Extract every line below that contains the string "screenshot" and copy each one in full. Matching is case-sensitive.

**Available records:**
-*-

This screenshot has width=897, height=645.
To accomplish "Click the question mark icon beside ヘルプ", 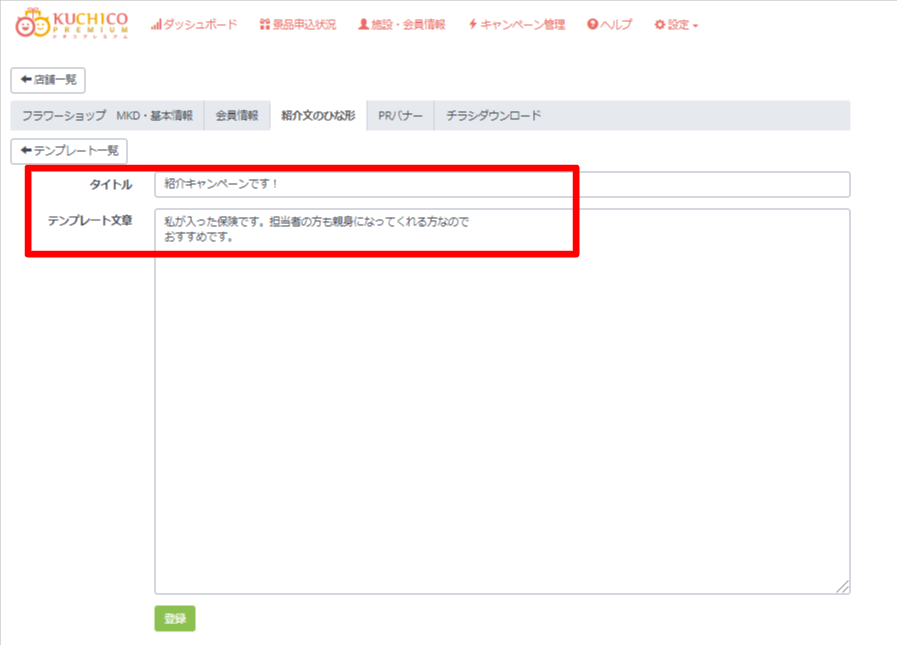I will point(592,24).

-*-

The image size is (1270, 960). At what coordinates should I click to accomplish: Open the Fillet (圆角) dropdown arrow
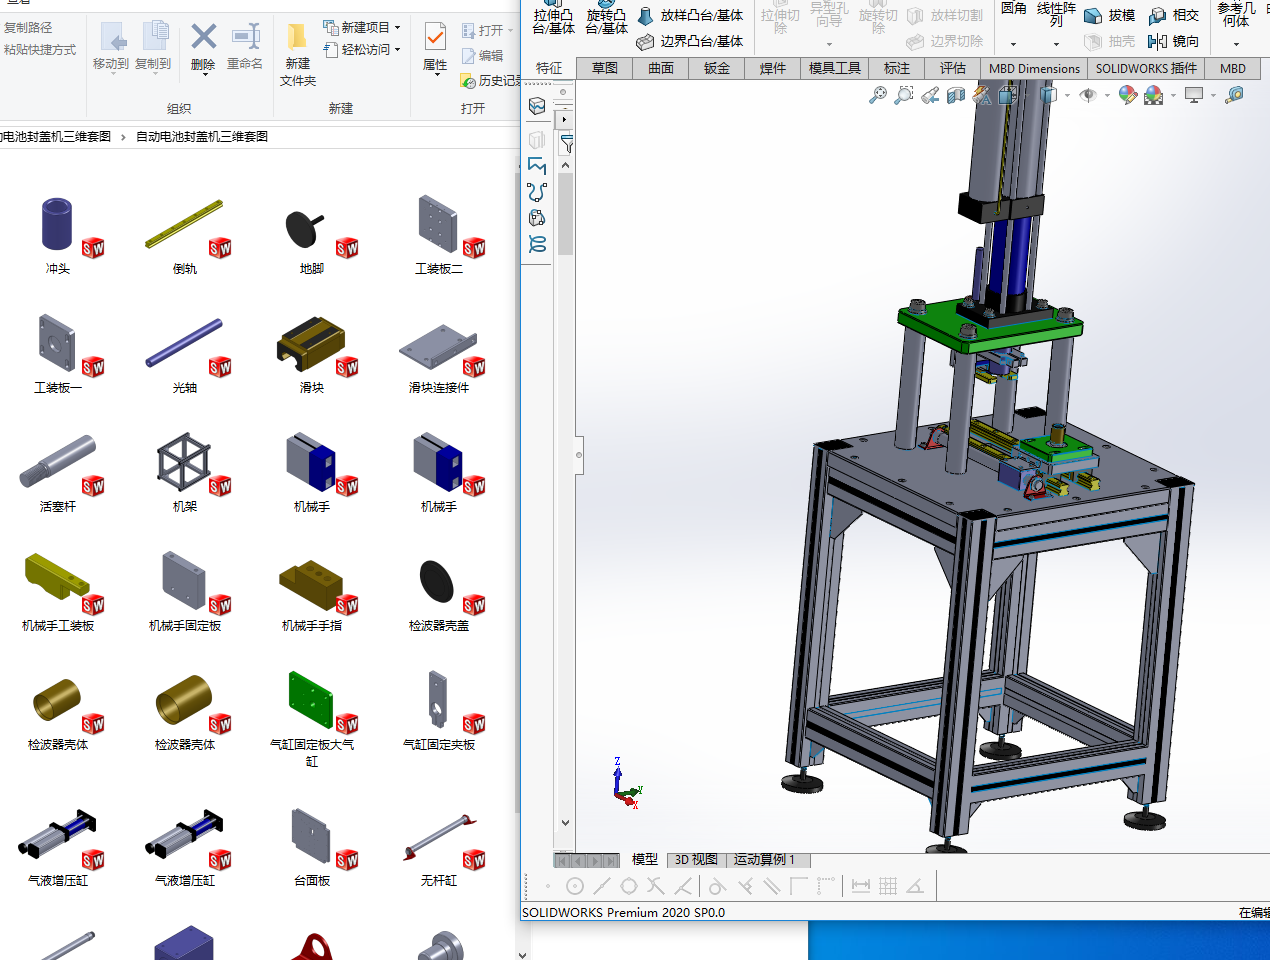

-*-

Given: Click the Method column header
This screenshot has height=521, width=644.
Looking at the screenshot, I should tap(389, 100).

-*-

**Written reply:**
This screenshot has width=897, height=645.
This screenshot has height=521, width=644.
Looking at the screenshot, I should tap(389, 100).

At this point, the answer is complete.